━━━ Reading passage

I'll borrow your picture for a while. Thanks in advance
k4ff3 said:
Thank you for being so patient.
- In the rolling case (r): How can the gravitational PE be transformed into rotational PE?
- In the sliding case (s): How can the gravitational PE "go into whatever is applying the force f"?
- How does nature know that she should transform exactly the same amount of grav. PE to rot PE in r, as she transforms grav. PE to "the force applier" in s?
- How can an object (in rest) of the same mass as the sylinder have the same PE(=mgh) as the moving bodies (in an instant where they all are at the same height), when the moving bodies constantly are leaking Potential Energy?
- Why is the force applied at the edge of the cylinder (i.e the friction force f) internal, but the force f applied to the COM external?
Ooh, you are going away from the right track
Let's go from the start. We have 2 cases:
CASE 1: Rolling.
In this case, let's make another assumption: the cylinder rolls without slipping, i.e. \vec{v_A}=0. This will make things easier and concurs with what Doc Al said. Because of that assumption, friction in this case doesn't do any work on the cylinder (it's static friction!). Let's assume that the cylinder starts moving from rest.

━━━━━━
━━━ Dataset entries

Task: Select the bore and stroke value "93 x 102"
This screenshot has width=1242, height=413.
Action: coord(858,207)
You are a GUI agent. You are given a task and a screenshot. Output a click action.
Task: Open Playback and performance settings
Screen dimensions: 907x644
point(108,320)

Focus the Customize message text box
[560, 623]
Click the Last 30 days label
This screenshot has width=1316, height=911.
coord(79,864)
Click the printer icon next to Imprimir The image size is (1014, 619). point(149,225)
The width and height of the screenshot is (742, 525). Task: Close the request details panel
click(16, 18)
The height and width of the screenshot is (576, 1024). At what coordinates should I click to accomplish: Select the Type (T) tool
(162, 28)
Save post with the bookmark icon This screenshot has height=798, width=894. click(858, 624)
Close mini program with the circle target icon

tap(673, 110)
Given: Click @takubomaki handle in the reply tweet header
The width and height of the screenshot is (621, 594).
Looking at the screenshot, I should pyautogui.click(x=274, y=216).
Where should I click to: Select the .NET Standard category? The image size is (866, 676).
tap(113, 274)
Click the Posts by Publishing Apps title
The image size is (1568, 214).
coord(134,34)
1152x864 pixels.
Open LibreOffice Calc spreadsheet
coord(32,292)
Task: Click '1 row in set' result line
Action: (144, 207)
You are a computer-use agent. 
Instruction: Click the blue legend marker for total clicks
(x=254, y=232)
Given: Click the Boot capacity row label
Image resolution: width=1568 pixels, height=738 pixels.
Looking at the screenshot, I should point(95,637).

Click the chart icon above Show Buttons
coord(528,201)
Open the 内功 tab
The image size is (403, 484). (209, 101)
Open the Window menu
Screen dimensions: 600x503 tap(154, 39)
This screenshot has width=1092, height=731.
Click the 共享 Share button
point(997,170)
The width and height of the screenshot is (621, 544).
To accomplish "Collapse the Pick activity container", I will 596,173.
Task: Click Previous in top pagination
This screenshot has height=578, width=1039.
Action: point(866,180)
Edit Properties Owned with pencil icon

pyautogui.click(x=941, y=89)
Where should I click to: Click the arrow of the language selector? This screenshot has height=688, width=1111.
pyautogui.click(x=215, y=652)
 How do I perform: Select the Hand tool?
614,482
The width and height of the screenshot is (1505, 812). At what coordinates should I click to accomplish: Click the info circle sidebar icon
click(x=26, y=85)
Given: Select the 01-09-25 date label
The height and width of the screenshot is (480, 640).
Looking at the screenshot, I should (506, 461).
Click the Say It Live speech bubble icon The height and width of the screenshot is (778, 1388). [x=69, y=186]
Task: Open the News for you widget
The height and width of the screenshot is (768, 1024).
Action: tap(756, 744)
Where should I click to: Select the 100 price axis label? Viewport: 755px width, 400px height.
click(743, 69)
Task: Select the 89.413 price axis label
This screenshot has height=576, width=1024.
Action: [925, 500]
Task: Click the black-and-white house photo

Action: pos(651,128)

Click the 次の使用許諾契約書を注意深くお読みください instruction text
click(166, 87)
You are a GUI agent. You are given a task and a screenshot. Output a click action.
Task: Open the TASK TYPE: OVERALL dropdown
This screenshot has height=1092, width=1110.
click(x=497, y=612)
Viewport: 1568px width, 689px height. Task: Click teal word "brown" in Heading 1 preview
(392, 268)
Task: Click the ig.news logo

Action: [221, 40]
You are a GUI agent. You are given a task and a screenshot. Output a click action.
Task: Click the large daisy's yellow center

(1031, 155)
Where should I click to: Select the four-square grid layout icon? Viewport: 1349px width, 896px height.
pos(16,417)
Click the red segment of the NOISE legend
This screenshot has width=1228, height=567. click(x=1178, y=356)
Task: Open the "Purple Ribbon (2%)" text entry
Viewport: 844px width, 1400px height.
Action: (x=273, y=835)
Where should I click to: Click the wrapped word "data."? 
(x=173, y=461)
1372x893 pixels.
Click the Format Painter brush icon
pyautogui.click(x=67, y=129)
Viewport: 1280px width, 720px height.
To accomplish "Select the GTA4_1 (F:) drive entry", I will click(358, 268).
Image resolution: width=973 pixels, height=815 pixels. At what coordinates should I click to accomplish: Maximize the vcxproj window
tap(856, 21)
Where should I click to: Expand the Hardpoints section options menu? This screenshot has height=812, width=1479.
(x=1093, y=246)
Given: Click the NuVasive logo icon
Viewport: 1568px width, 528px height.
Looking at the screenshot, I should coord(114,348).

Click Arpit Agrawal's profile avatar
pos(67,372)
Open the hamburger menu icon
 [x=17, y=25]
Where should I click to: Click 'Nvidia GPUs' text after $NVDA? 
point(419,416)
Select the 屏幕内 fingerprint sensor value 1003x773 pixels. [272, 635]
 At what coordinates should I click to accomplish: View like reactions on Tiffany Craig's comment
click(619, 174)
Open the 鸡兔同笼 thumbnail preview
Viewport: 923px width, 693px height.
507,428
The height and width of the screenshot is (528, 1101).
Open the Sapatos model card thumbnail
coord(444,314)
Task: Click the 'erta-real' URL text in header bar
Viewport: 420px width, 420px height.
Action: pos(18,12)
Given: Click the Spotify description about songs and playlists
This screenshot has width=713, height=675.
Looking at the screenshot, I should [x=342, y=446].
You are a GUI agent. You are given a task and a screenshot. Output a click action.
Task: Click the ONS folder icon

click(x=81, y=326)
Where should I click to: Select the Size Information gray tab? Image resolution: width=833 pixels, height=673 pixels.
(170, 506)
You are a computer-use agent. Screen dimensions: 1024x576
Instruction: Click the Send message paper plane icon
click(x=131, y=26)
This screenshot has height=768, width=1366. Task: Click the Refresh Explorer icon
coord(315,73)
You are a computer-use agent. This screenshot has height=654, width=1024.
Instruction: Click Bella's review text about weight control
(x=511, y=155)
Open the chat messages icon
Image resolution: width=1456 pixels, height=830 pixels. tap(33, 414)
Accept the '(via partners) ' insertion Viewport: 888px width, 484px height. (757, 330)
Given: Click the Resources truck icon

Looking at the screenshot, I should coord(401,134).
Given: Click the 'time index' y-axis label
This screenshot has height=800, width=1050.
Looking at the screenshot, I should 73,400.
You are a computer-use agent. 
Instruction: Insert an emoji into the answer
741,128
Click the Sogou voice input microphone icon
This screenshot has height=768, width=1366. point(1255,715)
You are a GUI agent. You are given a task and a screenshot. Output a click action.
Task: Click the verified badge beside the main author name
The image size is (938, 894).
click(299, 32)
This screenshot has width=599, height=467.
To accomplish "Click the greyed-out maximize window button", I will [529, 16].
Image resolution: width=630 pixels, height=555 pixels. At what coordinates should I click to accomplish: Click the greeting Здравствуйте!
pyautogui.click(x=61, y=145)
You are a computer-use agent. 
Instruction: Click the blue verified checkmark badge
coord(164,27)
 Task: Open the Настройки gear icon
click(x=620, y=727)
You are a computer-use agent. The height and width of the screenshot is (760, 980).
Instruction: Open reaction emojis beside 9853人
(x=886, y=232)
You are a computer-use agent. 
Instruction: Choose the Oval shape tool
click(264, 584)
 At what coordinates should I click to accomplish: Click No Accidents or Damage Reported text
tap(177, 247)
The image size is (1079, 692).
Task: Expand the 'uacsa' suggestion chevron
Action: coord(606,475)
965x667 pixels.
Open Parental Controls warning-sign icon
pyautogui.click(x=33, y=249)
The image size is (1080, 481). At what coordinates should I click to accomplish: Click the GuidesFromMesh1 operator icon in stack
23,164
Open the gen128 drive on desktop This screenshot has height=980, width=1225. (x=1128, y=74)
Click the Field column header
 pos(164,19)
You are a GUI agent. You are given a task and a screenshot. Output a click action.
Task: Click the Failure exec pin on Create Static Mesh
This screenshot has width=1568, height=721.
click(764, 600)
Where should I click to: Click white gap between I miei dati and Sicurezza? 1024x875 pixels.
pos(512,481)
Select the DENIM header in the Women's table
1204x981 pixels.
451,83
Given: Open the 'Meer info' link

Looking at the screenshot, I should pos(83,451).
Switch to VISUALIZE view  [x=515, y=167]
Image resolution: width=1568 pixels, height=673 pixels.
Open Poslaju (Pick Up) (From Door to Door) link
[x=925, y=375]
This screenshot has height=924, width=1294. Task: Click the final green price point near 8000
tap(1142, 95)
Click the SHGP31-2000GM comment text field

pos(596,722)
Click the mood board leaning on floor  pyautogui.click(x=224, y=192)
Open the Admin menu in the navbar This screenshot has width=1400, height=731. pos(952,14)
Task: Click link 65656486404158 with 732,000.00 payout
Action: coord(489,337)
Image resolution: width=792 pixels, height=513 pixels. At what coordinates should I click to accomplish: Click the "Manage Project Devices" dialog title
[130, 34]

━━━━━━

### Instructions
**1.** Rewrite the thread's paragraph beginning "In this case, let's make another assumption" as a short list that keeps its main facts.
**2.** Return the part of the thread between "- How does nature" and "leaking Potential Energy?", inclusive.
The listing has no connection to the thread.

### Solutions
**1.**
- The cylinder is assumed to roll without slipping, so the velocity of point A is zero.
- This assumption simplifies the analysis and agrees with what Doc Al said.
- Under this assumption, friction is static and does no work on the cylinder.
- The cylinder is assumed to start moving from rest.

**2.**
- How does nature know that she should transform exactly the same amount of grav. PE to rot PE in r, as she transforms grav. PE to "the force applier" in s?
- How can an object (in rest) of the same mass as the sylinder have the same PE(=mgh) as the moving bodies (in an instant where they all are at the same height), when the moving bodies constantly are leaking Potential Energy?